EXTRAHIERTER TEXT
□ □ □ □

Vor dem Hintergrund der zunehmenden Herausforderungen im Weinbau steht der BWGV seinen Winzergenossenschaften als strategischer Partner unterstützend zur Seite und intensiviert sein Engagement in der Beratung. „Eine Genossenschaft hat in ihrer Zukunftsgestaltung immer drei Optionen“, sagt Glaser. „Neben Fusionen sind dies Kooperationen sowie die zukunftsorientierte strategische Neuausrichtung in Eigenregie.“ Bei allen drei Prozessen unterstützt der Verband seine Mitglieder und bietet ihnen umfangreiche Struktur- und Zertifizierungsberatungen, aber auch strategische Unterstützung, Beratungen auf der Kostenseite sowie in Fragen der Oenologie.

□ □ □ □

BEREITGESTELLTE DATEN
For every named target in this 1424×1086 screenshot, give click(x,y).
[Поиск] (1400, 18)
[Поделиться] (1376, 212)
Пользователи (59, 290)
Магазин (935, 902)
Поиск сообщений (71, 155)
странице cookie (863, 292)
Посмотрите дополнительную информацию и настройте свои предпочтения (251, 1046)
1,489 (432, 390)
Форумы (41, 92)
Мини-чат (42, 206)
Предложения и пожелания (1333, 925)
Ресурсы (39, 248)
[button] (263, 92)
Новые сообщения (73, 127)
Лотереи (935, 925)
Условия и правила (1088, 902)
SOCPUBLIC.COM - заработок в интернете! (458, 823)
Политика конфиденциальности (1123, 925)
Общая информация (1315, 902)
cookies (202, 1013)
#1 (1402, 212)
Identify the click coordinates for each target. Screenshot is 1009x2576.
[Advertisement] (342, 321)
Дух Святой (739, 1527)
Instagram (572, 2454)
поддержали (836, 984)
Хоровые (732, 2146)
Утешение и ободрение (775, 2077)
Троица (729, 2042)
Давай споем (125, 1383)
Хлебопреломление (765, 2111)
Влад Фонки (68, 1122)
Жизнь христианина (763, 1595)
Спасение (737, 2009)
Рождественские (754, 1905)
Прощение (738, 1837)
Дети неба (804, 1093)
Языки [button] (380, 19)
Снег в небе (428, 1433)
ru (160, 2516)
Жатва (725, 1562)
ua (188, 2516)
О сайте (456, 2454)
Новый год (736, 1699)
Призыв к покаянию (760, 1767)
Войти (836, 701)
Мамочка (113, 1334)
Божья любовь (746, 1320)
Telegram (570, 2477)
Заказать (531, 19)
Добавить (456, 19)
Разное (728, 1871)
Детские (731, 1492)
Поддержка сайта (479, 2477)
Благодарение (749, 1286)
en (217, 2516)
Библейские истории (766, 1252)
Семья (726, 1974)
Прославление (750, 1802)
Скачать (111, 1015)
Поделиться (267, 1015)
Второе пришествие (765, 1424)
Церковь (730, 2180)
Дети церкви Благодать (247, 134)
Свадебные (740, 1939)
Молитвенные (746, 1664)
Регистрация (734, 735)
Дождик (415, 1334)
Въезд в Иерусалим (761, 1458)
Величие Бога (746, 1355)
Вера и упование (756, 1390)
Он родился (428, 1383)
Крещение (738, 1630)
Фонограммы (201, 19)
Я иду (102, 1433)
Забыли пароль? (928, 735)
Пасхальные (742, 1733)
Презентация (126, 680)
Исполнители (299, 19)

□ □ □ □

AUFGABENSTELLUNG
Geben Sie aus dem Text über die Winzergenossenschaften den Abschnitt zwischen „Vor dem Hintergrund“ und „Fragen der Oenologie.“, beide einschließlich, wortgetreu wieder.

AUSGABE
Vor dem Hintergrund der zunehmenden Herausforderungen im Weinbau steht der BWGV seinen Winzergenossenschaften als strategischer Partner unterstützend zur Seite und intensiviert sein Engagement in der Beratung. „Eine Genossenschaft hat in ihrer Zukunftsgestaltung immer drei Optionen“, sagt Glaser. „Neben Fusionen sind dies Kooperationen sowie die zukunftsorientierte strategische Neuausrichtung in Eigenregie.“ Bei allen drei Prozessen unterstützt der Verband seine Mitglieder und bietet ihnen umfangreiche Struktur- und Zertifizierungsberatungen, aber auch strategische Unterstützung, Beratungen auf der Kostenseite sowie in Fragen der Oenologie.